没几天,村里的硬化路开工了。那些沙石料到场,各自然村小组长忙得脚底板翻天,之前他们根本没有准备。连基本的劳力安排都没有妥当,就说一句集体出工。球啊,集体,提起集体大家就来气,谁不是懒死鬼找的,躲在后面。我问过旺才叔,问过老汉伯,还问过白爷爷,谁不这样说,谁都说个个是懒死鬼找着。你看,第一天沙石料到场,没一个出工的。就二狗子提着塑料袋石灰沿着路边撒。撒到沙宝弟家阴沟,沙宝弟一睁眼,他吓得连忙脚搓手抓,把石灰白线抹掉。然后翻上眼看看宝弟:“兄弟,你说撒到哪?”“管求你到哪,不要在我家地盘打水泥路就是。”二狗子提着石灰袋子张猫驴眼,不知道如何下手,不撒不行,村里领导看见会骂他狗日的连个画线也搞不好。二狗子忙抽出杆烟,递给沙宝弟,宝弟点点头道:“你就画到我家廊檐外口,管你画哪儿。”宝弟家廊檐外口是一丈多高埂子了,二狗子要挖了土方才能划分。

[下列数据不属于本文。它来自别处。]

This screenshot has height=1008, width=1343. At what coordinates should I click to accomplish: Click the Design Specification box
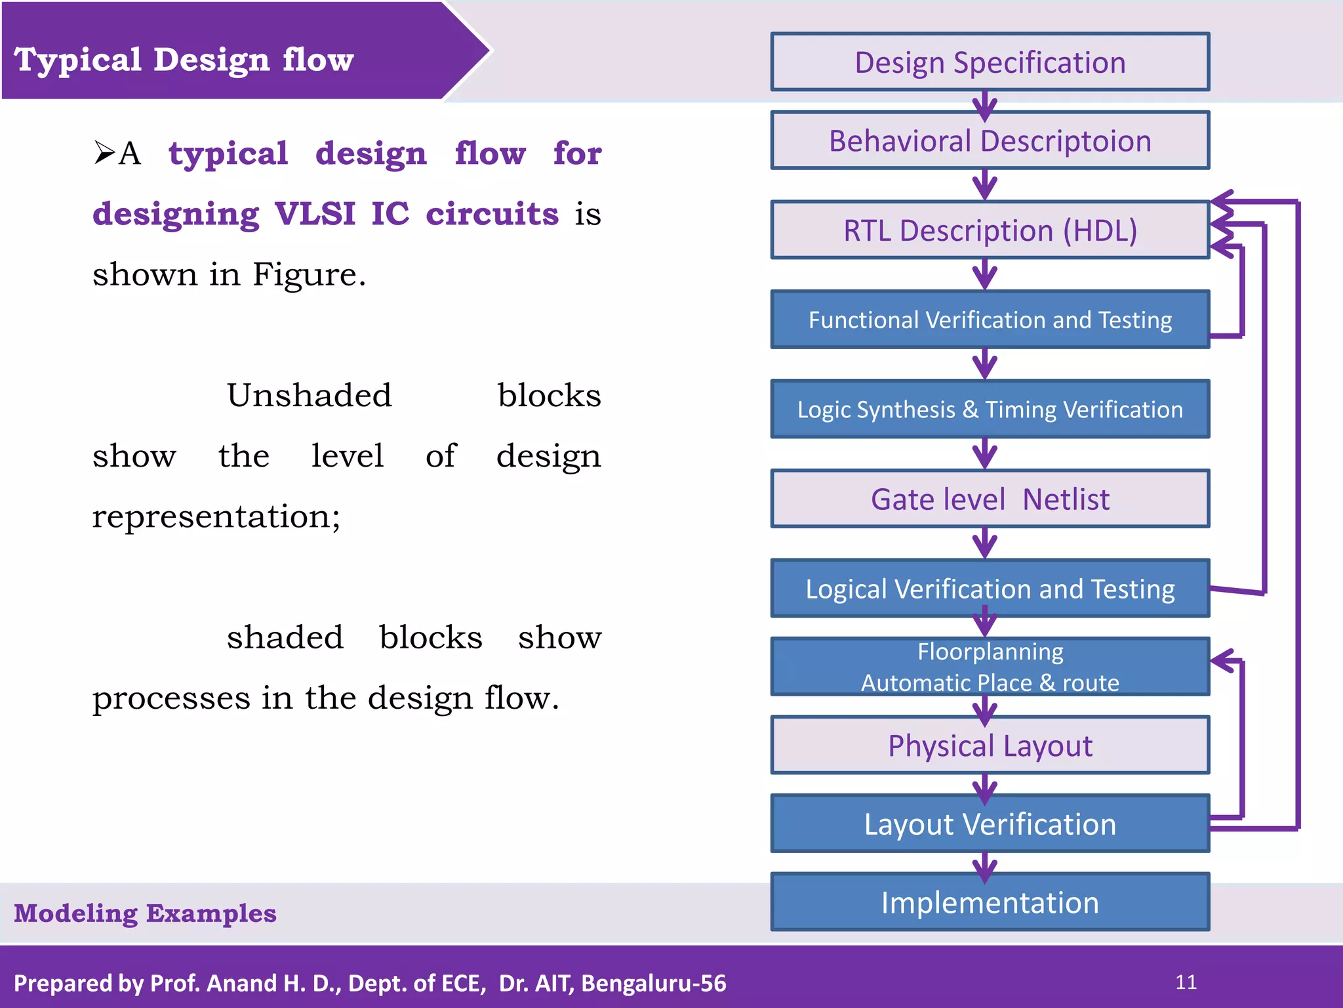point(990,62)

村子就是这样,寸土寸金的屋檐,谁家也不好说话。都以为这一打了水泥路,自家地块就成了公众的,都盘算着呢,不能让集体占了半分便宜。
二狗子说:“弟啊,你说避开廊檐下,没地啦。”二狗子同沙宝弟是叔伯兄弟,二狗子父亲是沙宝弟亲二爹。“管球你的,没法画你别画,谁让你画。”二狗子感觉吃了气,第一天上班就吃了气,还是吃了自家叔伯兄弟都气,实在委屈。啪一下,把那包画四十块钱买来装款的烟给扔了,一屁股坐在泥巴堆堆卷起板烟。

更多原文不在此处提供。